“If we don’t have access to birth control, then honestly, pregnancies are going to skyrocket,” warned Linsley Myers, 23, a community college student who came to the clinic because, as she put it, “my vagina is acting up.”
Since West Virginia gave Trump the highest margin of any state in the 2016 election, I asked Myers what she would say to Trump today. Her response: “Why attack women?”
Sarah Riddle, a spokeswoman for Planned Parenthood for the region, said that without Title X money, the organization may be forced to close the clinic.
Andrew Clovis, 53, a plant nursery manager, is gay and was at the clinic to begin PrEP treatment, which sharply reduces the risk of contracting H.I.V./AIDS. If the clinic closes, he said, there will be no place nearby to receive the treatment.

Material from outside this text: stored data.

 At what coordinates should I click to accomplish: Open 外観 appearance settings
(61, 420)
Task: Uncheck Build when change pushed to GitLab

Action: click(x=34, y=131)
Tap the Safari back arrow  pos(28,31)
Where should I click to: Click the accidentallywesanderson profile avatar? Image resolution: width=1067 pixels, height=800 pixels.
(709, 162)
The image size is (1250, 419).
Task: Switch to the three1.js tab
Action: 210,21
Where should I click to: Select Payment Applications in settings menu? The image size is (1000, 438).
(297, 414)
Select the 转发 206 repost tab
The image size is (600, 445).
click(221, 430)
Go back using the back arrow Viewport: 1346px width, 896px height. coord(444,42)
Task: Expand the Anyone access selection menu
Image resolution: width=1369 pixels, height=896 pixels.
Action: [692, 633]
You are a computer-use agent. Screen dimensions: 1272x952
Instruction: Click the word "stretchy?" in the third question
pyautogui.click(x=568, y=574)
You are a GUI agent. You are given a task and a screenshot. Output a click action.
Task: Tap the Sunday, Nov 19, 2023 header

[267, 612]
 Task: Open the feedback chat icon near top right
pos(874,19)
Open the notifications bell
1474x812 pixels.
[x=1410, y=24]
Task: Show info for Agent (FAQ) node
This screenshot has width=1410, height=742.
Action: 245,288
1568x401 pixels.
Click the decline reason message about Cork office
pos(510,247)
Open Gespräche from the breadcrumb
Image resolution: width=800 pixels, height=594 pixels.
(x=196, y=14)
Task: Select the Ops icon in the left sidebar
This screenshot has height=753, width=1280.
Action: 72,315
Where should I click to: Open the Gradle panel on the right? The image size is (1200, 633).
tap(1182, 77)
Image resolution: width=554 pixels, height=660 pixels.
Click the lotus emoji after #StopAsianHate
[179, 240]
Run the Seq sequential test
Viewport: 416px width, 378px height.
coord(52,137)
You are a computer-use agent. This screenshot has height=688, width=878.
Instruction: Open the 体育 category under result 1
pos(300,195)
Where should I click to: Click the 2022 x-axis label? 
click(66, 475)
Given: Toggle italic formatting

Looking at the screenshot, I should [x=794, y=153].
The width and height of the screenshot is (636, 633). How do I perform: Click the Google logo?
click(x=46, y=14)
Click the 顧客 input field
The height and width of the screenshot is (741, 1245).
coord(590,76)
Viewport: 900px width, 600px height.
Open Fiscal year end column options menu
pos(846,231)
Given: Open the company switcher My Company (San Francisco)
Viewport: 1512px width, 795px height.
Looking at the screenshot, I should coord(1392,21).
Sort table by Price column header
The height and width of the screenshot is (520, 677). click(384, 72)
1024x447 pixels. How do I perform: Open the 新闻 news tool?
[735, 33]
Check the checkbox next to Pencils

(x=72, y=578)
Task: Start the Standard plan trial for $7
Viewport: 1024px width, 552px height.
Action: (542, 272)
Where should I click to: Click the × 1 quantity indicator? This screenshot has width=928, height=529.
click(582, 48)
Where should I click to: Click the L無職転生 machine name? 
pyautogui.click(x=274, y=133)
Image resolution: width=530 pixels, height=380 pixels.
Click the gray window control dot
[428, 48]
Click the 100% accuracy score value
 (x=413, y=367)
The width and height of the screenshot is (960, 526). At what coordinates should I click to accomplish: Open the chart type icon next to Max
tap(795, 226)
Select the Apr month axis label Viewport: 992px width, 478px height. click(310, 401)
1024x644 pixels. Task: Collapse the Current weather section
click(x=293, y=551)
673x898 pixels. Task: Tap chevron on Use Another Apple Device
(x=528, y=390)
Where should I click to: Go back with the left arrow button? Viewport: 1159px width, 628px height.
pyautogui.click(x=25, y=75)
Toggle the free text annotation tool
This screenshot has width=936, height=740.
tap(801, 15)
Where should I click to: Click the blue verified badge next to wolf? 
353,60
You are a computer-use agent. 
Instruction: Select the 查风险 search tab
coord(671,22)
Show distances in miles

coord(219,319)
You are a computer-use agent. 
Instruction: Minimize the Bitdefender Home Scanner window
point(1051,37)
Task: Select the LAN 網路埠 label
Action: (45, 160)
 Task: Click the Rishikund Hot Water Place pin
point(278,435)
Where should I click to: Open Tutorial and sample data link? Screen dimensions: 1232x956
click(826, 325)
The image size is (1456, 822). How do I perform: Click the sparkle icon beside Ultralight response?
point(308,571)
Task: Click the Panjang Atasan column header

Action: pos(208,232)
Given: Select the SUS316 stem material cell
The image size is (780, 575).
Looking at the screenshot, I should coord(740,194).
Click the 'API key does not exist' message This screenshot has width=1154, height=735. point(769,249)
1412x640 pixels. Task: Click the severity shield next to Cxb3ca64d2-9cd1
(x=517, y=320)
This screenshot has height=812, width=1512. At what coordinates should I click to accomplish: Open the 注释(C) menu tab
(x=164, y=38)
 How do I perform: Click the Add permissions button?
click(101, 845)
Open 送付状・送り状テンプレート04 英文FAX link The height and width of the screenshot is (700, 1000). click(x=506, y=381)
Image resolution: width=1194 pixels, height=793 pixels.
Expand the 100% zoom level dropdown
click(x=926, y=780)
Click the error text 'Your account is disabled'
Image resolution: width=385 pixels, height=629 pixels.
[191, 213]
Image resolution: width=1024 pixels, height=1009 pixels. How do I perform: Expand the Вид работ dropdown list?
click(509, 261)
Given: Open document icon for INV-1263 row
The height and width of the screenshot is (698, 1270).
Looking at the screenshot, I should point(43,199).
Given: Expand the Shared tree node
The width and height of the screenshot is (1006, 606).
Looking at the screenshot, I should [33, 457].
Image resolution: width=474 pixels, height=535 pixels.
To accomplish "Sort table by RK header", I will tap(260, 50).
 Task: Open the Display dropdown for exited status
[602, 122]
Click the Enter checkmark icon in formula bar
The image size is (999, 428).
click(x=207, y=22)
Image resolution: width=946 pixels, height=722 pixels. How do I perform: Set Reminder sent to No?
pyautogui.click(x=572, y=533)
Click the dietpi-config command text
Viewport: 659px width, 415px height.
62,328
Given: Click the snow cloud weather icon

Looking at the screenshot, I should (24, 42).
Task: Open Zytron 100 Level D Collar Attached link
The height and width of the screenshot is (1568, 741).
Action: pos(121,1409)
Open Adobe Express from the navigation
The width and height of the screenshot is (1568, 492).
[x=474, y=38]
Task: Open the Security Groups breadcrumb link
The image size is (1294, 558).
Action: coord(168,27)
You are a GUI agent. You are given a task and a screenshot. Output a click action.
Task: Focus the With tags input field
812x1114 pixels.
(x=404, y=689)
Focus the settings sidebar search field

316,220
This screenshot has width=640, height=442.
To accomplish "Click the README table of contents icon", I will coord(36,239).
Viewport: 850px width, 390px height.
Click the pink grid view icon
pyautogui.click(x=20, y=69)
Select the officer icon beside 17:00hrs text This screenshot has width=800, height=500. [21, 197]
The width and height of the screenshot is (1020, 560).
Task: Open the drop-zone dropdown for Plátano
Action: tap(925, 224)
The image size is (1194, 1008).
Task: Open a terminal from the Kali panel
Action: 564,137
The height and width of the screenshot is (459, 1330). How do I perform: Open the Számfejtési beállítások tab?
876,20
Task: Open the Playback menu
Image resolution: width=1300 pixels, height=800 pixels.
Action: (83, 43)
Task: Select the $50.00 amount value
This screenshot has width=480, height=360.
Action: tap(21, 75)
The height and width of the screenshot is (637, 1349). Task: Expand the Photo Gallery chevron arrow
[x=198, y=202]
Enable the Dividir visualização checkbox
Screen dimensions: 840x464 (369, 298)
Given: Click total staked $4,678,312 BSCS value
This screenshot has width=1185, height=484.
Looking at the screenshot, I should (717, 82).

Across the United States, a large share of Planned Parenthood and other family planning clinics are losing funding under the new regulations. Private gynecologists will still serve women with insurance, but those without insurance will be even less likely to get contraception or cancer screenings.
Title X is an odd target because it is the gold standard of cost-effectiveness. In 2010, one study found, publicly funded family planning averted 2.2 million unintended pregnancies, 99,100 cases of chlamydia and 3,680 cases of cervical cancer.
Why is a man writing about women’s health? Partly because these are issues of health and fairness that we all have a stake in — gonorrhea has a way of spreading from one sex to the other. And partly because men, too, have an obligation to speak up when half the population is treated unjustly.